The West

Simon Lewis with his daughter Madeleine. Picture: The West Australian/Bill Hatto

It's the simple things, like hearing his youngest daughter Madeleine say "hi," which give Scarborough father-of-three Simon Lewis the biggest buzz.

Two years ago, Mr Lewis and his wife Laura were told Madeleine had autism - a diagnosis which helped explain the sleepless nights and alarming unresponsiveness.

It has been an arduous, expensive journey, but after hundreds of hours of professional therapy, the four-year-old is making significant progress.

"When Madeleine was diagnosed it was very scary - I've never been so scared in my life," Mr Lewis said. "You conjure up images of your child not being able to talk or interact.

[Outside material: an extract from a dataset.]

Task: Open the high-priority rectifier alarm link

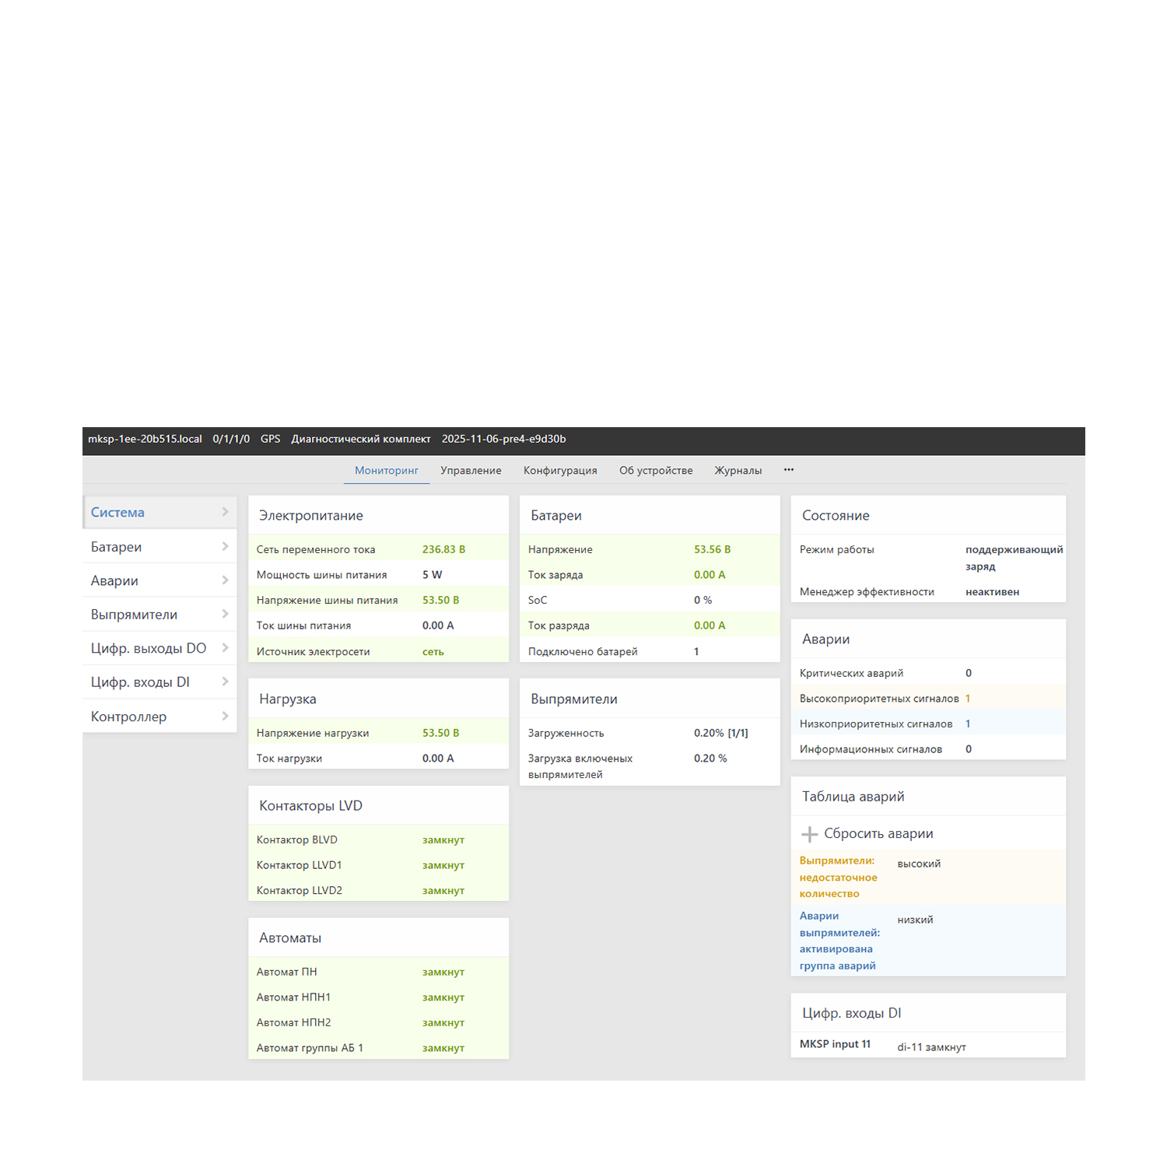Action: (x=838, y=878)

"I think the heartbreaking thing for parents is when you're around neurotypical children and they say, 'Hello mummy, hello daddy,' and your child doesn't do that."

Madeleine's therapy draws on the principles of Applied Behavioural Analysis, which Mr Lewis says is more widely used and subsidised in other Western countries.

The Federal Government offers $12,000 grants for early intervention autism treatment at a maximum of $6000 a year until the age of seven.

Mr Lewis said the ABA therapy - which the Government recognises as the only established intervention treatment - costs about $1300 a week. He was introduced to ABA by the founder of Perth's now-defunct LEARN Foundation for Autism, Mandy Mason.

Ms Mason will run the Rottnest Marathon tomorrow to raise money for Madeleine's treatment and awareness for ABA.